## Selected extract
%%

Black people in London are three times more likely to be arrested than white people, new figures show.
Civil lobbying charity Liberty, which campaigns for justice and equality, accused the police of acting unjustly towards ethnic minorities and called on the Government to reduce police powers.
Home Office figures show 31,197 arrests of black people were made in London in 2020-21.
This equated to an estimated 28.7 arrests per 1,000 black people in the area, based on population figures from the 2011 census.
In contrast, there were just 10.0 arrests per 1,000 white people, meaning a black person was 2.9 times more likely to be arrested.
Arrest rates were down from 2019-20 – before the coronavirus pandemic led to a fall in overall crime – when 29.2 arrests per 1,000 black people and 10.2 per 1,000 white people were made.
A spokesperson for the Metropolitan Police says that the figures shown are “significantly lower than other parts of the country”, yet the force recognises it “still has work to do to ensure nobody feels they have been disproportionately targeted by the police.”
Across England and Wales, black people were 3.3 times more likely to be arrested than white people in 2020-21.
Emmanuelle Andrews, policy and campaigns manager at Liberty, said the figures “highlight the injustices that black communities face across the criminal justice system”.
Ms Andrews said: “The police should not be handed more powers, and their existing ones must be rolled back.”
But the Home Office says “more is being done in policing than ever before to ensure everyone is treated fairly and without prejudice”.
A spokesperson added: “We now have the most diverse police force in history and have extensive safeguards in place to hold the police accountable.”
Dorset Police had the largest disparity in arrest rates, with black people nearly 11 times more likely to be arrested, while North Yorkshire had the lowest – though a black person was still twice as likely to be arrested.
Habib Kadiri, research and policy manager at StopWatch, an anti stop and search charity, said the racial disparity in arrests is “symptomatic of an attitude that excuses the disproportionate targeting of black people under the guise that they are more likely to be involved in violence and drug crime”.
Mr Kadiri also raised concerns regarding racial disparity in stop and search rates.
“The persistent racial disparity in stop and searches demonstrates the degree to which the misuse of frontline policing powers is institutionalised,” he added.
Separate Home Office figures show there were 52.6 stop and searches for every 1,000 black people across England and Wales in 2020-21.
This is compared to just 7.5 per 1,000 white people, meaning a black person is more than seven times more likely to be stopped.
In London, 69.5 stop and searches per 1,000 black people were carried out, compared to 20.4 per 1,000 white people.
A spokesperson for the Metropolitan Police says “officers are highly trained and understand that powers, such as arrest and stop and search, should be used appropriately and proportionately to help keep communities safe.”
A Home Office spokesperson said: “Every knife taken off our streets is a potential life saved, with 16,000 dangerous weapons removed from the streets and almost 81,000 arrests made last year because of stop and search.
“No one should be stopped because of their race, but tragically data shows that young black men are disproportionately more likely to be the victims of knife crime.”
A spokesperson for the Metropolitan Police said: “The Met makes thousands of arrests every year and each will involve a unique set of circumstances.
“Officers are highly trained and understand that powers, such as arrest and stop and search, should be used appropriately and proportionately to help keep communities safe.
“These figures show the number of black people arrested in London compared to the population is significantly lower than some other parts of the country, however we recognise we still have work to do to ensure nobody feels they have been disproportionately targeted by the police.
“We have also accepted the recommendations from the National Police Chiefs Council’s Police Race Action Plan which sets out how all forces can tackle disproportionality by increasing diversity through recruitment and ensuring racist behaviour isn’t tolerated.”

%%

## Supplied entries

%%

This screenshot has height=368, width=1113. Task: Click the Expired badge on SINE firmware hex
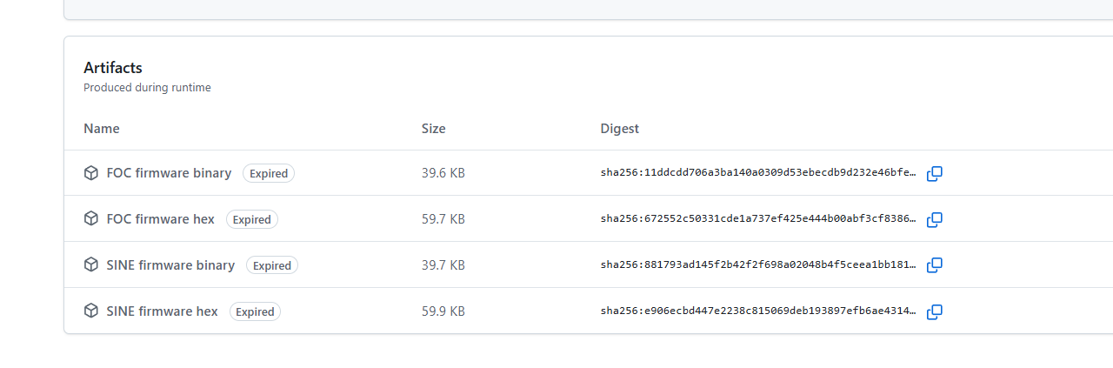255,311
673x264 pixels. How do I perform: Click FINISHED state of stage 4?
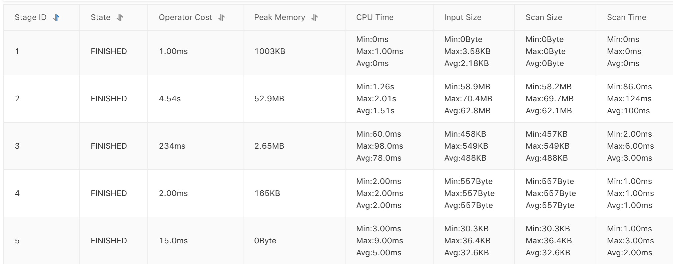pos(109,193)
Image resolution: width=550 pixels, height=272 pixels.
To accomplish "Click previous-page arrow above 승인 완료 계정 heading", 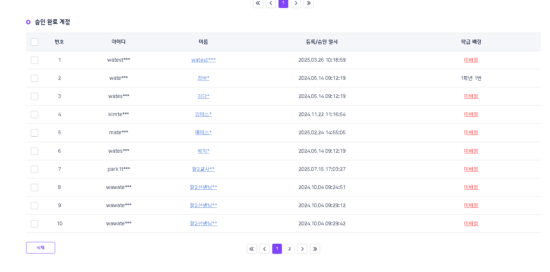I will 270,3.
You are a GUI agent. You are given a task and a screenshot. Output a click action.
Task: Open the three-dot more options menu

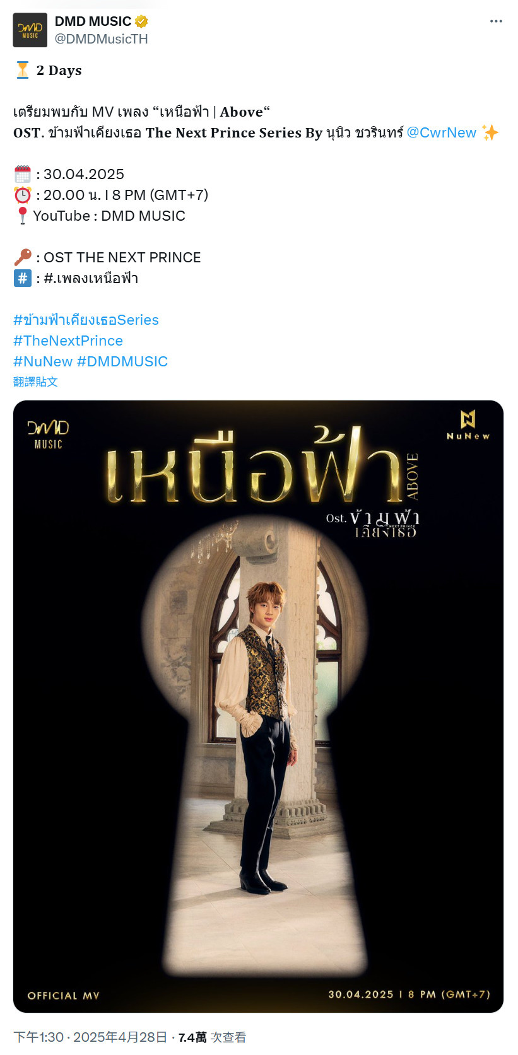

%%

Copy the passage of the article above on arrest rates in London from "A Home Office" up to and including "stop and search.".

## Output for this exercise
A Home Office spokesperson said: “Every knife taken off our streets is a potential life saved, with 16,000 dangerous weapons removed from the streets and almost 81,000 arrests made last year because of stop and search.